The next question was how the panel members assessed the quality of the packages. Daniel looks always at the source code of the package, which is nowadays typically available on GitHub - are tests included? If there are tests, are they meaningful and sufficiently granular? If yes, are functions documented? Are vignettes available? Eric added that documentation is very important for him to get started with a package, so is a key criterion. A great example here is the targets package from Will Landau. Paul mentioned that often he does not have a lot of time for the assessment, and provenance is an important factor: do you know where the package came from? Ryan added that not all packages meet the requirements of the reviewers, the issue already arose in one case where a package affiliated with LaTeX was utilized to provide improved fonts in R markdown. The package was rejected in the end because it could not be resolved. He added that well known packages are easier to accept, while not open sourced, proprietary packages would take a lot of time to review and test.

Package Dependencies

It was great to have a lot of the questions subsequently from the audience. The first was around package dependencies and how to deal with them. Eric mentioned that this was a key issue for the R Submission WG and its pilot submissions to the FDA, where renv has been used successfully. A key factor here was to be very verbose in the reviewers guide - you cannot be detailed enough because you want to make sure it can be reproduced on any machine. Also doing the work openly on GitHub helps to be transparent to the reviewers.

Commercial Models

Another question was whether commercial maintenance of open source packages could be an option, similar as RedHat for Linux. Paul commented that there were different models for monetizing open source software, he is aware of at least three different ones which come with their challenges. Generally, he encourages open source publication of packages and also harmonized cross-company efforts, to avoid surprises in submissions.

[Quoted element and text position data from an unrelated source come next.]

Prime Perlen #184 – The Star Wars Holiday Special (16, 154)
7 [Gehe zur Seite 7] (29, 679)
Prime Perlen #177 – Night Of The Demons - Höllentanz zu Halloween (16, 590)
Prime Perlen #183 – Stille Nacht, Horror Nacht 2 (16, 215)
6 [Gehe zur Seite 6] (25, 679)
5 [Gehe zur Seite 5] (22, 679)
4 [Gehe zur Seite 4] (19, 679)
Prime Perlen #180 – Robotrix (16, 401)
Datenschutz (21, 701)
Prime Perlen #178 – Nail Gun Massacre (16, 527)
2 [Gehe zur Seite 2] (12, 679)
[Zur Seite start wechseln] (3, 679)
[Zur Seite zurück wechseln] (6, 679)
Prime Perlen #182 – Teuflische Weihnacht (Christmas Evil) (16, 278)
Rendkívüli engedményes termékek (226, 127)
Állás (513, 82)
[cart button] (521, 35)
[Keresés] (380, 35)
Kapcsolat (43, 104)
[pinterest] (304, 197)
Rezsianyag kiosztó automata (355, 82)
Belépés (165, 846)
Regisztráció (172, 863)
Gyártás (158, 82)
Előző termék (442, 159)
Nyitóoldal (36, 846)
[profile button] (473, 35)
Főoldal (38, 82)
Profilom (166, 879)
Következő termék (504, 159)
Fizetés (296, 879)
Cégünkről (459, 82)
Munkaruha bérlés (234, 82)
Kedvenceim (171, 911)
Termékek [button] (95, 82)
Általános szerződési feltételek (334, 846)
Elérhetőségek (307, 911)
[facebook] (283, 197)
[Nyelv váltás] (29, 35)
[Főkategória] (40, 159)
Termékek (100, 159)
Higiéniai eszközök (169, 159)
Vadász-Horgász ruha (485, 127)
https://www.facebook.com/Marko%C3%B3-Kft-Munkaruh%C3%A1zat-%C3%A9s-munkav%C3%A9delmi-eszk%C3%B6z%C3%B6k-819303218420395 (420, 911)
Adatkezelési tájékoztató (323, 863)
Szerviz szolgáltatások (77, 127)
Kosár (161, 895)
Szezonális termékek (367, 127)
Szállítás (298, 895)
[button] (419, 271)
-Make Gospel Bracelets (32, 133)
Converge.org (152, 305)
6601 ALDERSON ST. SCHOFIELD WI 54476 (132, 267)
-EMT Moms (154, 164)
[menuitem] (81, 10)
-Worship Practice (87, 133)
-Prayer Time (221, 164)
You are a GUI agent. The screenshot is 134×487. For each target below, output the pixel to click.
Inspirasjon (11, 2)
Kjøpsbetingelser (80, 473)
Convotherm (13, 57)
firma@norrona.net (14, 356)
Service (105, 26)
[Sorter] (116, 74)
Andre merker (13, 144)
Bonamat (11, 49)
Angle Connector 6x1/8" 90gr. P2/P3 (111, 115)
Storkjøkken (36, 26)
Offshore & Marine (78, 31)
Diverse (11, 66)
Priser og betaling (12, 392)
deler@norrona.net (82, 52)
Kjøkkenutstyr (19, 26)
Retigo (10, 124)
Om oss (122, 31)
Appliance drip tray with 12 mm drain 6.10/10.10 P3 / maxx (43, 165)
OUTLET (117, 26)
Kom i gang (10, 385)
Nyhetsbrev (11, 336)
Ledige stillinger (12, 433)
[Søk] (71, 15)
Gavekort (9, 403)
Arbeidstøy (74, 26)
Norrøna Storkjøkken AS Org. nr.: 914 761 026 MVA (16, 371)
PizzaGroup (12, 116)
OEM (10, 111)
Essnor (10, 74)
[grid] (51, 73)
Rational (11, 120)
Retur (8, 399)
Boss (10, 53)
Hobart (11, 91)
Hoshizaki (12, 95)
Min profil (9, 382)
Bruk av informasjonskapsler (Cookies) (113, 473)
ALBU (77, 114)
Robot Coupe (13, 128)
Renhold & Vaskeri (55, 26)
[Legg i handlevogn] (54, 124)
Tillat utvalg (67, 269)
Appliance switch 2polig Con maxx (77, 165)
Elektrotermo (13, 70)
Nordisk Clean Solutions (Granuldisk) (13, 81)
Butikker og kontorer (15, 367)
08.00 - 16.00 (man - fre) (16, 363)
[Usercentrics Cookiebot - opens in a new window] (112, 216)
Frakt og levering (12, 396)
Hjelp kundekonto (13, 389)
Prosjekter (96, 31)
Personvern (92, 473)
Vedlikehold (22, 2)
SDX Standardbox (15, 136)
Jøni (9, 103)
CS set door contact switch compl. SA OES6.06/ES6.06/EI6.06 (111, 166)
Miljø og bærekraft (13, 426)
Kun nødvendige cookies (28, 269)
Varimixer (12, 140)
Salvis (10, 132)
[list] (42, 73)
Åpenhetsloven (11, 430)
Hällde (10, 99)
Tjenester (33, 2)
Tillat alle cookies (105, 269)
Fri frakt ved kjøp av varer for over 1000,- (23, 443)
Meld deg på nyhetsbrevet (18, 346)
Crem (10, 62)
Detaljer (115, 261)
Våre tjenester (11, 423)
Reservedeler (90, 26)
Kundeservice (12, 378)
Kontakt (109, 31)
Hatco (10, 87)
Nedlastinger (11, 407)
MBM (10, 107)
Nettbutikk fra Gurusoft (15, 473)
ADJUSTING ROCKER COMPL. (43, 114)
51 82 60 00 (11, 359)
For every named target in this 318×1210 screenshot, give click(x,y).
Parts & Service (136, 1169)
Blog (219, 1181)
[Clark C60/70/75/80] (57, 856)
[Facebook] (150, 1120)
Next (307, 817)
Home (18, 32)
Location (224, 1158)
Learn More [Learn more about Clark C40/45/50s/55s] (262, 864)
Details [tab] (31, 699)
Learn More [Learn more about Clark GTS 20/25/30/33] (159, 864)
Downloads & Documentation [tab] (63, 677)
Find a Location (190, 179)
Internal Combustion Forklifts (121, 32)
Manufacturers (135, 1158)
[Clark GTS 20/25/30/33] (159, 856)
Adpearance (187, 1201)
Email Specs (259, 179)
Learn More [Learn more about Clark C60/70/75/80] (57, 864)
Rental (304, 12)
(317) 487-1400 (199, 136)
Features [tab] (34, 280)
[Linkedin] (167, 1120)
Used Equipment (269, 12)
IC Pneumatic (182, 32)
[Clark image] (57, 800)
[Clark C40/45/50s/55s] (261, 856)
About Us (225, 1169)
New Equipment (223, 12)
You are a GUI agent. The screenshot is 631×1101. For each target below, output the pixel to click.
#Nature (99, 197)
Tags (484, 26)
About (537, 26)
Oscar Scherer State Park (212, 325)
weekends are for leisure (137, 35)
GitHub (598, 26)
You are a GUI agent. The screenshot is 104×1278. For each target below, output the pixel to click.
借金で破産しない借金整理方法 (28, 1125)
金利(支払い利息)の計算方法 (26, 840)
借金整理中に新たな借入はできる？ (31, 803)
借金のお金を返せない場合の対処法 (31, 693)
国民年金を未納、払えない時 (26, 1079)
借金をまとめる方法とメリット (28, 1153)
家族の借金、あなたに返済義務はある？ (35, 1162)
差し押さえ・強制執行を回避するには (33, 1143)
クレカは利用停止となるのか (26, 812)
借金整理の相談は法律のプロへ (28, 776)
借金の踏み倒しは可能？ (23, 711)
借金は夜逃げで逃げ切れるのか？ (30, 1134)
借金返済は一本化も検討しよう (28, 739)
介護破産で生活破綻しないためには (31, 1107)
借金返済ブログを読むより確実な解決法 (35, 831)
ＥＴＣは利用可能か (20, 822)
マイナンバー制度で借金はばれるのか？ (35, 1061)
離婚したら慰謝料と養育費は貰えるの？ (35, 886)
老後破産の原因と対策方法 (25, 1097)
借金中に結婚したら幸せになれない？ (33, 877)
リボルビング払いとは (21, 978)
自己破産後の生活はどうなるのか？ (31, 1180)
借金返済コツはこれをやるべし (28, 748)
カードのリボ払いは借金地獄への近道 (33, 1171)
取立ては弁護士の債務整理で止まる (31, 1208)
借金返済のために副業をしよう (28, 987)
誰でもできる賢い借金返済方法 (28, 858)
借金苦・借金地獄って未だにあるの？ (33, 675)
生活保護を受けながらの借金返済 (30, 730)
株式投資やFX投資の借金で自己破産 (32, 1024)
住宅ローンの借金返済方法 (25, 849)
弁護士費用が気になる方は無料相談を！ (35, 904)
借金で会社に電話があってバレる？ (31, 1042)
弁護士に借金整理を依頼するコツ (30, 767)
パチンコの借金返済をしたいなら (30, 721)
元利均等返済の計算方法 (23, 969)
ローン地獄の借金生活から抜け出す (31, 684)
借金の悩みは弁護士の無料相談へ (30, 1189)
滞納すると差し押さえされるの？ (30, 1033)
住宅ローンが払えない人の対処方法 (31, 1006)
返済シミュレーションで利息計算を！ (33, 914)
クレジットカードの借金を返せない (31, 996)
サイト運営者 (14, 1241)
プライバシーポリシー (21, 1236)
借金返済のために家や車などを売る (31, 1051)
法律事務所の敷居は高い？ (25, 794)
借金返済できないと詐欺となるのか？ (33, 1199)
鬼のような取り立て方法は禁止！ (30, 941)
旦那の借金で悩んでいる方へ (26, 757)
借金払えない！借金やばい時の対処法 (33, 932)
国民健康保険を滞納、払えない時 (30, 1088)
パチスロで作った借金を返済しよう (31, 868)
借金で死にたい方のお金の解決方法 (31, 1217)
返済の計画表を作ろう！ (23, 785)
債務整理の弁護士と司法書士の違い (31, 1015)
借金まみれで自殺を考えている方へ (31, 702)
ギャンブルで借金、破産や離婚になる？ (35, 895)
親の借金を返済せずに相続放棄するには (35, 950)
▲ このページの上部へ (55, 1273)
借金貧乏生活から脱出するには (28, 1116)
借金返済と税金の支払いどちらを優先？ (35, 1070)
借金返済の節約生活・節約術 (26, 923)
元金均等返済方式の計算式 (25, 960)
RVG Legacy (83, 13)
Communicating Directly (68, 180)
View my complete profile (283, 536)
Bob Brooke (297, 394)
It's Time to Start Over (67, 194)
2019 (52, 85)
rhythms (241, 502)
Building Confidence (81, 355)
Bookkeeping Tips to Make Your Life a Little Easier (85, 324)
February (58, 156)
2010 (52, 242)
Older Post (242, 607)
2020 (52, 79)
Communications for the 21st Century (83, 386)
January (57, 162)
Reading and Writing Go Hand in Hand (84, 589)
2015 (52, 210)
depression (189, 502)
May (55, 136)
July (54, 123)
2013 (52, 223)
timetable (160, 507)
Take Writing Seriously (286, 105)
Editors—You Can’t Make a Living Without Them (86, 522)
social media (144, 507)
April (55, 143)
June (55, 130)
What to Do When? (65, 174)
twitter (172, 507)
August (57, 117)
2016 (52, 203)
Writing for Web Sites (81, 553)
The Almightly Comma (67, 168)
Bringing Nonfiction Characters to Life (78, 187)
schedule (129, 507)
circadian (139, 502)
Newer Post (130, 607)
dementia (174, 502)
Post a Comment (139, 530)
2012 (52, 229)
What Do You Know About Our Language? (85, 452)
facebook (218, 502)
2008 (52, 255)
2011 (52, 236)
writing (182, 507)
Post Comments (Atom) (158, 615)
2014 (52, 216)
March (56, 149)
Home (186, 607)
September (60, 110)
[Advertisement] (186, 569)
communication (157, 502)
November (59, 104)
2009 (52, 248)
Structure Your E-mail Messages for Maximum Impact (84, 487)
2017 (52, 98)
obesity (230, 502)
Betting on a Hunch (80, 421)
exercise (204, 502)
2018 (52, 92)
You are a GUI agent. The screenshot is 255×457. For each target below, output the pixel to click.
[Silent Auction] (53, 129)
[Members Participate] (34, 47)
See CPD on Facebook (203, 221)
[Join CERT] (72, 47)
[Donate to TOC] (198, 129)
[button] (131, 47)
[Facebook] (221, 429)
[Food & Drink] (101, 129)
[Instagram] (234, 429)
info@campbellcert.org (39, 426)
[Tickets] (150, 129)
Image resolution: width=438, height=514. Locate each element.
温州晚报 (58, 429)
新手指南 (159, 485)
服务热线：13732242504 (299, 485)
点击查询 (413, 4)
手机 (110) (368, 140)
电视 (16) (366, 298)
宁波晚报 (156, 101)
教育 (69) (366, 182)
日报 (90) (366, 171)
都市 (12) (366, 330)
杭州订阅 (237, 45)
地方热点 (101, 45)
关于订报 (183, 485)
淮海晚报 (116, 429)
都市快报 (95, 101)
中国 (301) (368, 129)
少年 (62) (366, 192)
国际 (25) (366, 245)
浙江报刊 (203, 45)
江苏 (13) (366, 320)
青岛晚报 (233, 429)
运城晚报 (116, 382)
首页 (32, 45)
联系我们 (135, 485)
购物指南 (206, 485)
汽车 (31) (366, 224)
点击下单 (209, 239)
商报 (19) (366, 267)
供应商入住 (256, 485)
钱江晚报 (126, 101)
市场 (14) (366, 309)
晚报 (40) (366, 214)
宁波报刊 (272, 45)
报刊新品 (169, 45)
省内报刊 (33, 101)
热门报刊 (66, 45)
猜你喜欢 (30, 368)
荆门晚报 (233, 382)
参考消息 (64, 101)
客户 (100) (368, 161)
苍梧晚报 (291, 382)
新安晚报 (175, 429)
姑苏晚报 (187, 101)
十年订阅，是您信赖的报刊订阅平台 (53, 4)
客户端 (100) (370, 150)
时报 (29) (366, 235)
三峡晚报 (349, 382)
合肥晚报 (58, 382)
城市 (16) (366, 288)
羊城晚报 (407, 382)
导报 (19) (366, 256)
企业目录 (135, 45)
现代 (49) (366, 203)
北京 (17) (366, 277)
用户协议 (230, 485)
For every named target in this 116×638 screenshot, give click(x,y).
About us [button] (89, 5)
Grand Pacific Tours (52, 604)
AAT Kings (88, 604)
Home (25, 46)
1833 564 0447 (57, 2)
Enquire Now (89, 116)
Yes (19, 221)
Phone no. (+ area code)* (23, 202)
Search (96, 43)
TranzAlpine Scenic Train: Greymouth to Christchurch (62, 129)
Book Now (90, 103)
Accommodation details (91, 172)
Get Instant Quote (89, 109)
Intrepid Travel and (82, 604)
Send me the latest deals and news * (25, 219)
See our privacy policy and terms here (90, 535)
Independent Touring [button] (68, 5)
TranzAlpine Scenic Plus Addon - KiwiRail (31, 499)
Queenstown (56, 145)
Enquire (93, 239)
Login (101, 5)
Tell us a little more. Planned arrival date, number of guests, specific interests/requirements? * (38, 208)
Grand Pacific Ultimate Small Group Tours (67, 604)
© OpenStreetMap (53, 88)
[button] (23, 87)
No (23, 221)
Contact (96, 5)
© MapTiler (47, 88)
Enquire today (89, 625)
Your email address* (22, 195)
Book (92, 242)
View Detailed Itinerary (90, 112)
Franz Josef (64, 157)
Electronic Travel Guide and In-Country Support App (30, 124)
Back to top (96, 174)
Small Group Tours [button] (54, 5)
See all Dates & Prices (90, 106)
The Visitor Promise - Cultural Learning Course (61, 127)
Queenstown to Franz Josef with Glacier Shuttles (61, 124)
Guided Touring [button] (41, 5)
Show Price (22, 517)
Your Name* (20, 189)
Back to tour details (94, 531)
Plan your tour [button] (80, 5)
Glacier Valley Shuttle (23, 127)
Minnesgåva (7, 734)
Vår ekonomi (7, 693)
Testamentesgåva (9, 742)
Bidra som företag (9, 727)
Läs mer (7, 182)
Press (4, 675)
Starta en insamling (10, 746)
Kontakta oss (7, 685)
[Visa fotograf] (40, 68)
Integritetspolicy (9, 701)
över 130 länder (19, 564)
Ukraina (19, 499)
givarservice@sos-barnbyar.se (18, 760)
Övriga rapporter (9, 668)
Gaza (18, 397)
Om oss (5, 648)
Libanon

The open source nature is an opportunity to avoid repeating the company specific macros submissions from sponsors for proprietary software seen in the past.

Containerization

One question was whether the use of containers could help solve the reproducibility challenge posed from different R and packages installations, and whether this could be integrated into the workflow of statistical reviewers at FDA potentially. Paul commented that there are several pain points. One was e.g. that containers work best with Linux operating systems, while reviewers work on Windows systems. Therefore, IT support was required which adds a level of complexity for the setup. Currently, other solutions are being discussed as part of Pilot 4 of the R Submissions WG. One of them is webR, where it was important that the security requirements are fulfilled because sessions would be sandboxed in the reviewer’s browser session, as Eric added.

Newcomers

A follow on question to the quality assessment discussion was how newcomers to the biostatistics community could make sure that their packages can be accepted, although they might be unknown in the first place to the community. Daniel started by emphasizing that for him assessing the quality of the packages is not primarily driven by the authors - newcomers could do a great job with using best practices (including methods description in vignettes, tests, documentation, user vignettes, GitHub issues tracking, CRAN publication etc). Paul added that dissemination is important, e.g. Journal of Statistical Software and others are important outlets. Eric added that the R Weekly site and R Weekly Highlights podcast, which regularly feature new and updated packages released in the R community, is another great way to publicize a new package and increase adoption.

HPC

The last question was whether extensive computing (e.g. cloud based sponsor submissions) could be handled during an FDA statistical review. Paul mentioned that unfortunately cloud based solutions are not currently compatible with security and other regulatory requirements. However, statistical reviewers have access to an FDA HPC environment, but the access process is not trivial, and can be time intensive.